Ducks hope to use international experience to build on last year’s success
For many Oregon athletes, summer break means trading in their Eugene lives for three months back home. The long summer days are filled with everything from working jobs, summer school, camps, catching up on Netflix binges and even possibly studying abroad.
Oregon men’s tennis senior Simon Stevens was one such Duck that traveled home for the summer. Yet, unlike driving two hours north to Portland or even flying seven hours to New York, Stevens traveled 5,182-miles to reach his home in Belgium.
An hour away from his families house in Charleroi, a city an hour south of Brussels, Stevens competed in the Belgium F10 Futures tournament in late August and reached the doubles finals alongside partner and long-time friend, Germain Gigounon.

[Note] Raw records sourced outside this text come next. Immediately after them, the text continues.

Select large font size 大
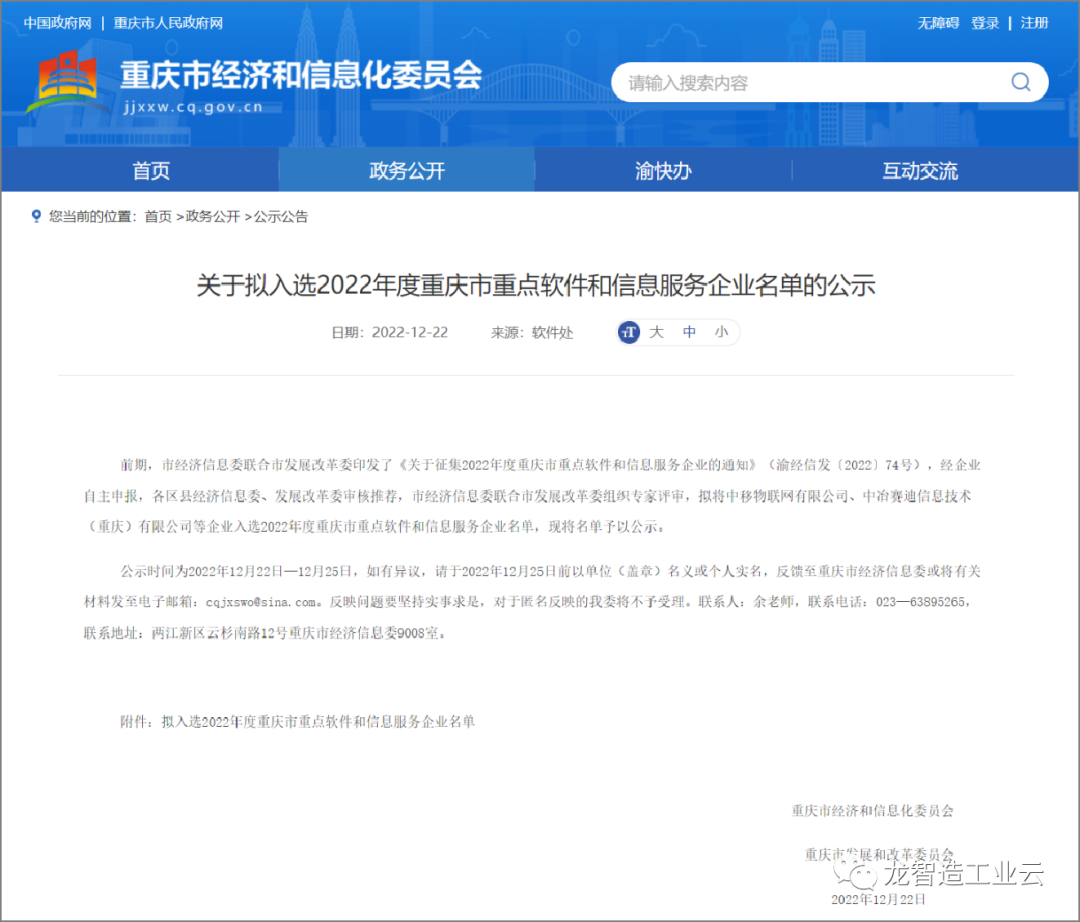The image size is (1080, 922). (657, 333)
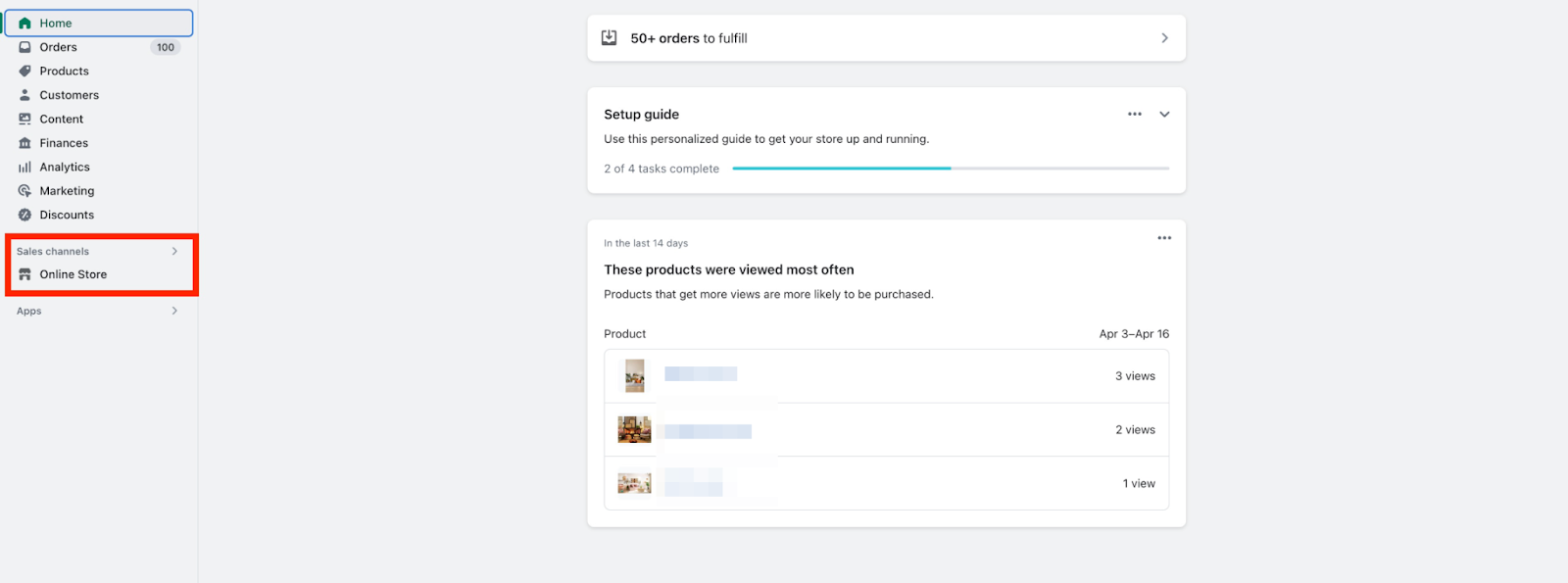Click the Online Store shop icon
The height and width of the screenshot is (583, 1568).
click(25, 274)
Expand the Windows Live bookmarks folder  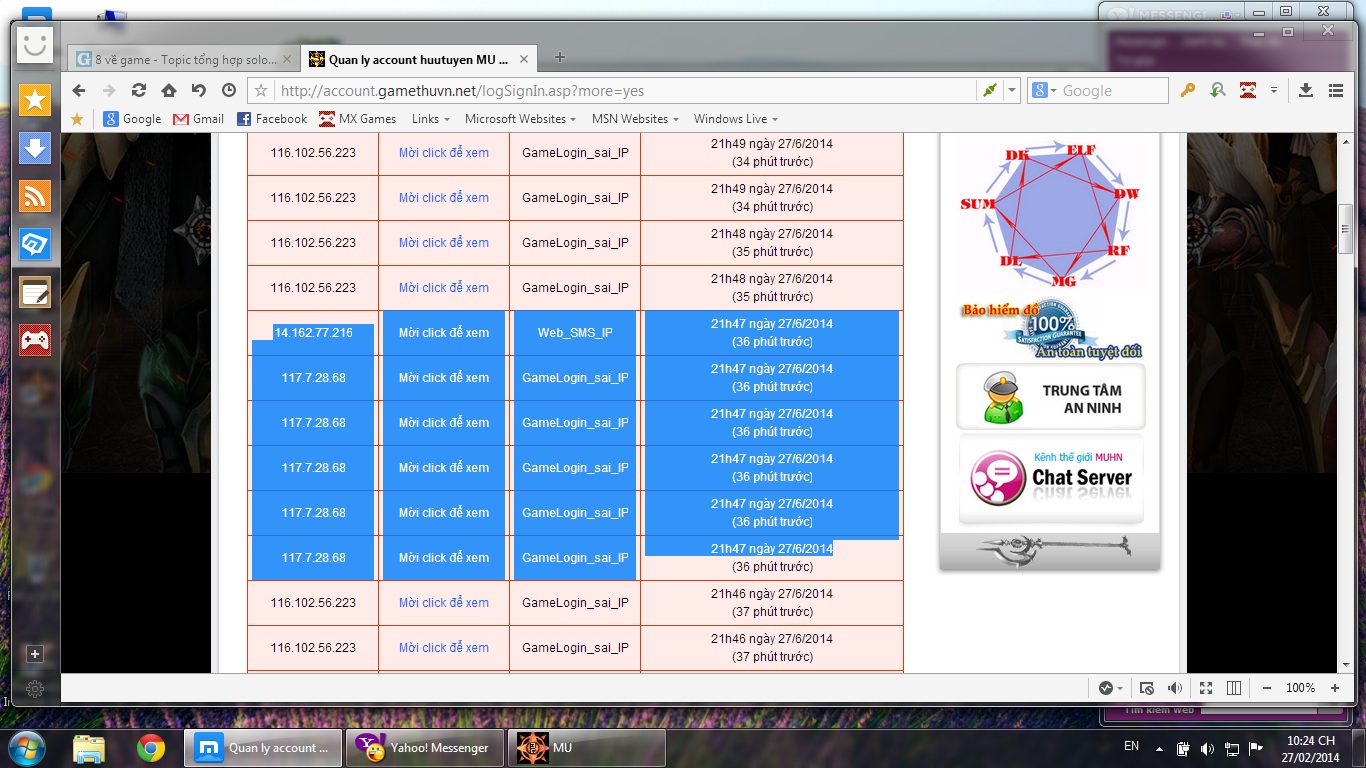(x=735, y=119)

The pair matched up against Tom Schonenberg and Jeroen Vanneste in the championship match but fell short of the title after sets of 6-2, 6-7 (4-6) and 10-6. The duo settled for second place, but the experienced still proved beneficial for Stevens.
“In the U.S. we play way more doubles than at home,” Stevens said. “Personally, I was really struggling in the doubles. So, this summer I really tried to play some doubles tournament. And it worked well; I found a good partner and we had some good results. I was very happy about my level, I hope that I can keep that level this fall.”
The second-place finish is Stevens’s best result in Futures play since the Belgium F3 Futures tournament in 2015, where he claimed a spot in the semi-finals.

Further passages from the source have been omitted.